= Okanagan Indian Band =

First Nation government in British Columbia, Canada

The Okanagan Indian Band (N̓k̓maplqs) is a First Nations government in the Canadian province of British Columbia, located in the city of Vernon in the northern Okanagan Valley. The band is a member government of the Okanagan Nation Alliance.

Chief and Council (2023–2025) Chief: Byron Louis. Members of Council: Allan Louis, Val Chiba, Tim Isaac, Rachel Marchand, Mary Jack, Rochelle Saddleman, Viola Brown-Peoples, Donna Goodwater, Floyd Oppenheimer, Raymond Marchand.

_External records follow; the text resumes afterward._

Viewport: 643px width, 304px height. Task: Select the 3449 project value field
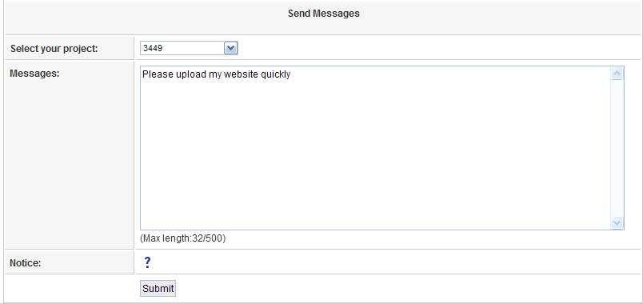click(182, 49)
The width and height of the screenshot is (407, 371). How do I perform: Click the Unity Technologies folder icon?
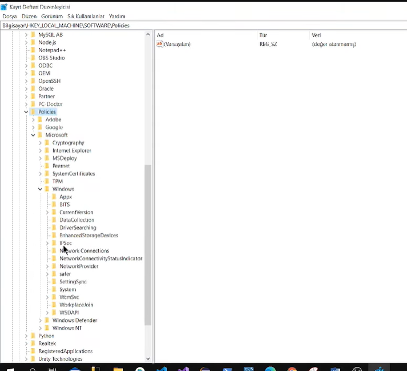click(x=33, y=359)
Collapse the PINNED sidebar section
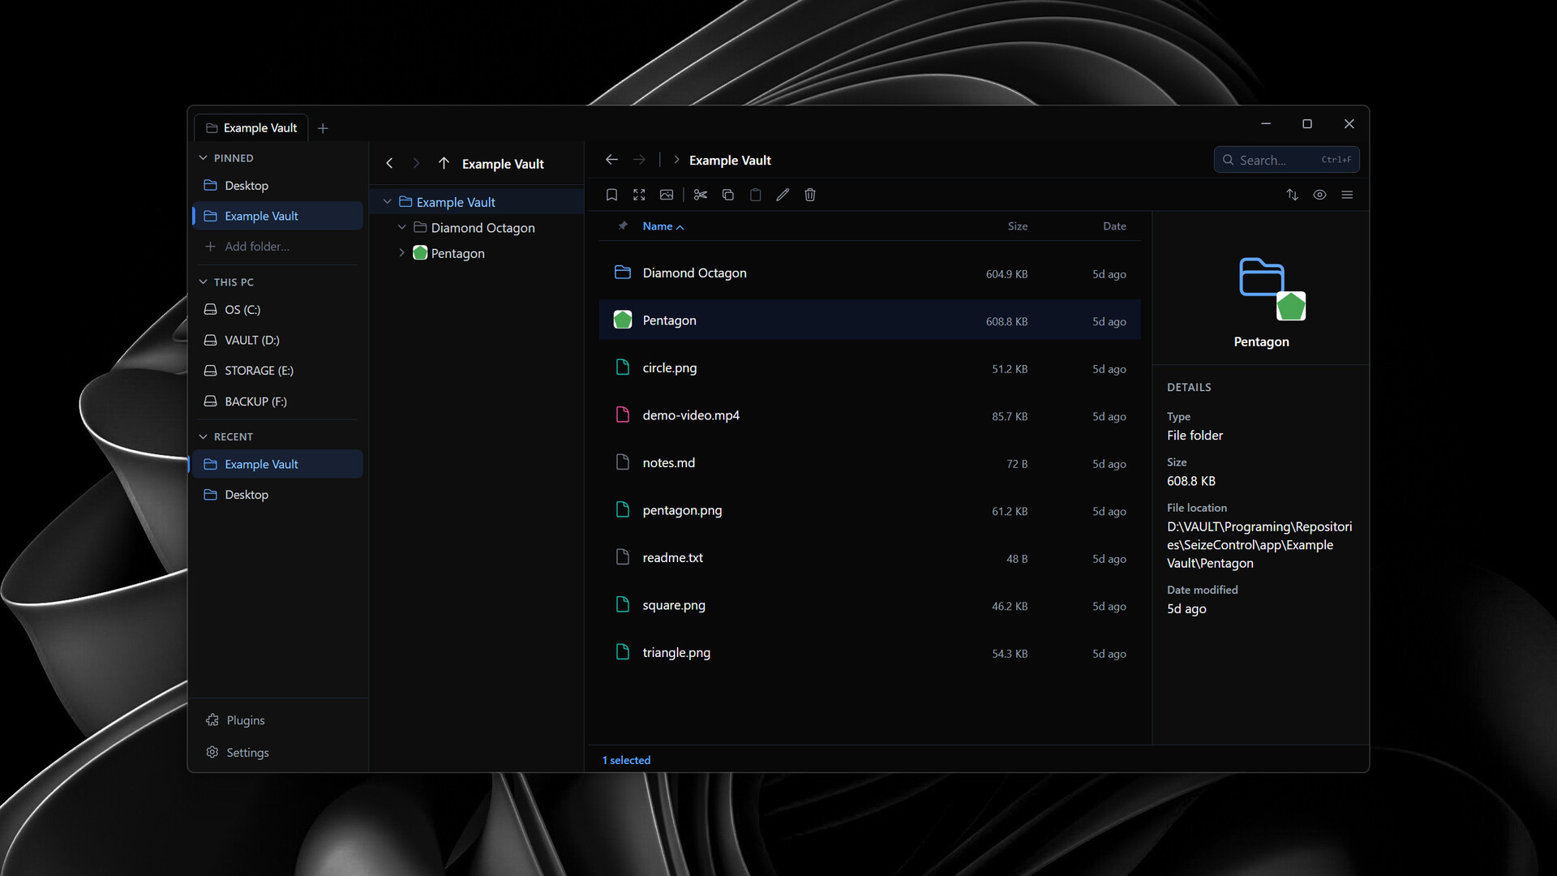 point(204,158)
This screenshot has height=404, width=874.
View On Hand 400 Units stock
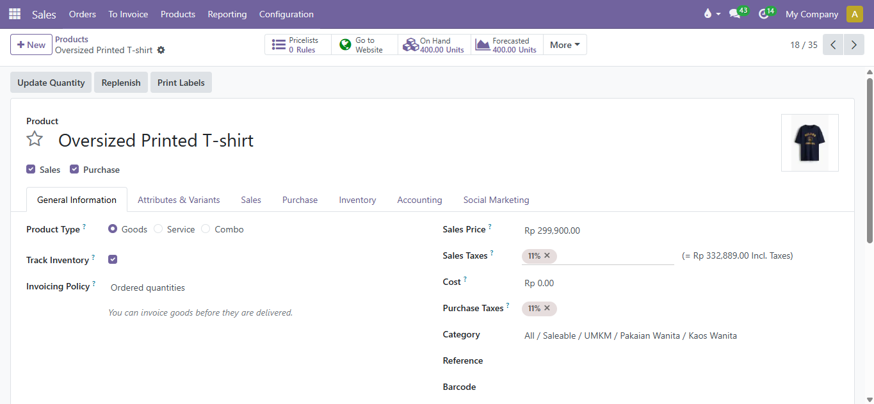pyautogui.click(x=433, y=44)
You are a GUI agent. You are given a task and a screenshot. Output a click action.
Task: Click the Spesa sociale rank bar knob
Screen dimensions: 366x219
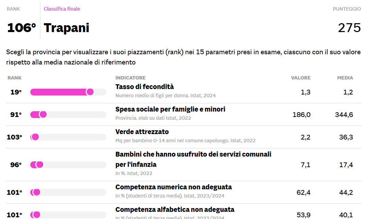(43, 115)
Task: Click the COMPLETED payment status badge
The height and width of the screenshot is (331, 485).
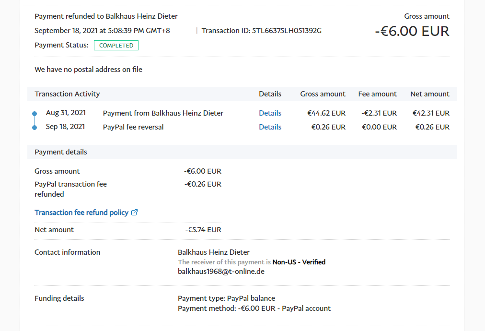Action: pyautogui.click(x=116, y=46)
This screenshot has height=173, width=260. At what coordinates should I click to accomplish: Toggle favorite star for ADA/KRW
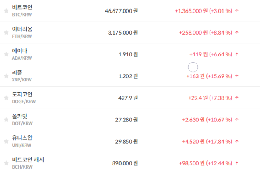coord(6,54)
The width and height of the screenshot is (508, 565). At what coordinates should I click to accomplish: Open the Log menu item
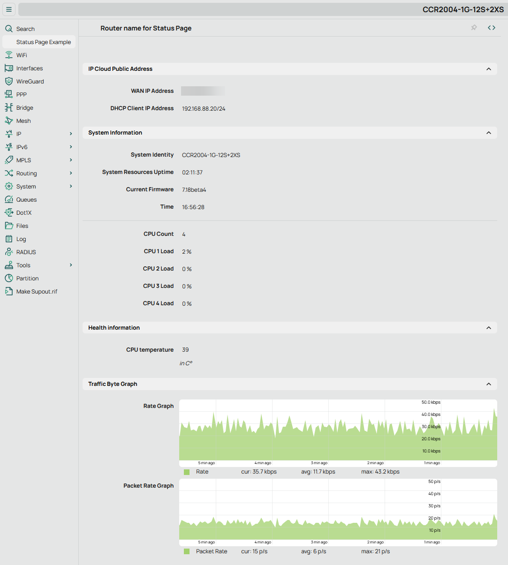(x=21, y=239)
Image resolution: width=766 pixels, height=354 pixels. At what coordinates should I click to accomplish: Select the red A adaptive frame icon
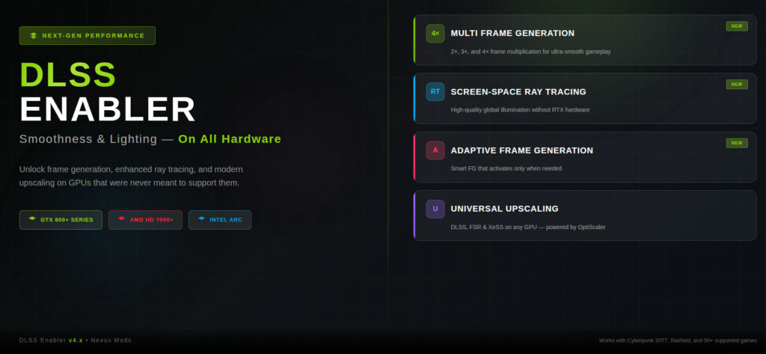coord(435,150)
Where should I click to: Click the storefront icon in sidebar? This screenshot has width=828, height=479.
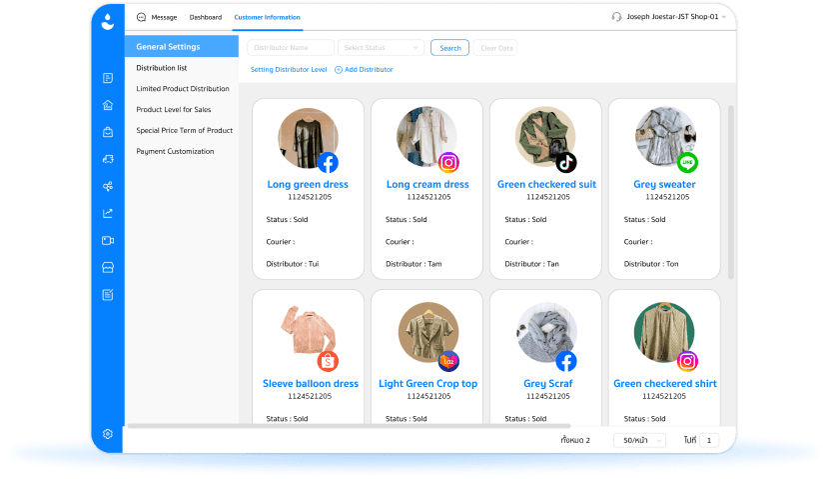click(x=107, y=267)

Current Chief and Council (2025-2027) Chief: Dan Wilson. members of council: Viola Brown, Monica Louis, Allan Louis, Margaret Joe, David Marchand, Sarah Alexis, Timothy Isaac, Jenelle Renee Brewer, Hubert Marchand, Mary Jack.

==Population==
As of March 2026, the Okanagan Indian Band has a total population 2,584

==Indian Reserves==

Indian Reserves under the administration of the band are:

- Duck Lake Indian Reserve No. 7, on the north shore of Ellison Lake and on the banks of Vernon Creek, 179.10 ha.
- Harris Indian Reserve No. 3, two miles southeast of Otter Lake, 64.80 ha.
- Okanagan Indian Reserve No. 1, in the Okanagan Valley between Okanagan Lake and the Salmon River, 10302 ha.
- Otter Lake Indian Reserve No. 2, at the south end of Otter Lake, nine miles north of Vernon, 25 ha.
- Priest's Valley Indian Reserve No. 6, on Vernon Creek at its mouth on the east side of Okanagan Lake, southwest of Vernon, 33.60 ha.
- Swan Lake Indian Reserve No. 4, on the north shore of Swan Lake, 32.20 ha.

==Environmental problems==
Unexploded ordnance (UXO) has littered OKIB land at Madeline Lake and Goose Lake since the Boer War in 1906. Canadian soldiers were trained to fire "live mortars, grenades and other munitions, including white phosphorus". In 2014, over 70 years old live mortars were found; a clean up agreement specifies that beginning in 2015 ten band members will be trained to become UXO technicians.

==Recent history==

On February 22, 2010 the Okanagan Indian Band began blockading Tolko Industries Ltd.'s access to the Browns Creek watershed to protest logging. The blockade is supported by the Union of BC Indian Chiefs.

In 2014, OKIB requested that the defunct Kelowna Pacific Railway be returned to the band.

White Rock Lake Wildfire: In the summer of 2021, the Okanagan Indian band was affected by the White Rock Lake wildfire which spanned 833 kilometers, losing 10 homes and one business.

Komasket Arbor: In May 2022, the Okanagan Indian Band celebrate the reopening of their newly refurbished arbor located at Komasket park, replacing the original arbor built in the 1980's.

First Annual Komasket Powwow - In June 2023, Okanagan Indian Band hosted the first annual Komasket Powwow in honor of twi Kel-Ta-Muka, the late Emery Robins Sr. who played an essential role in bringing powwows to the OKIB community in the 1980s. This was the first powwow held in the newly reconstructed arbor, and the first in the OKIB community in several years.

In 2023, OKIB held a ground breaking ceremony for a new Cultural Immersion School underway. – nk̓maplqs iʔ snm̓am̓ay̓ʔtn iʔ k̓l sqilxʷtət. The immersion was founded in September of 2006, with the intent of cultivating a sense of cultural identity and language revitalization for generation to come. A brand new facility scheduled for completion for the 2025 school year. The new facility will be a positive place for students to learn their language, culture and traditions. A sense of pride for both the leadership and community.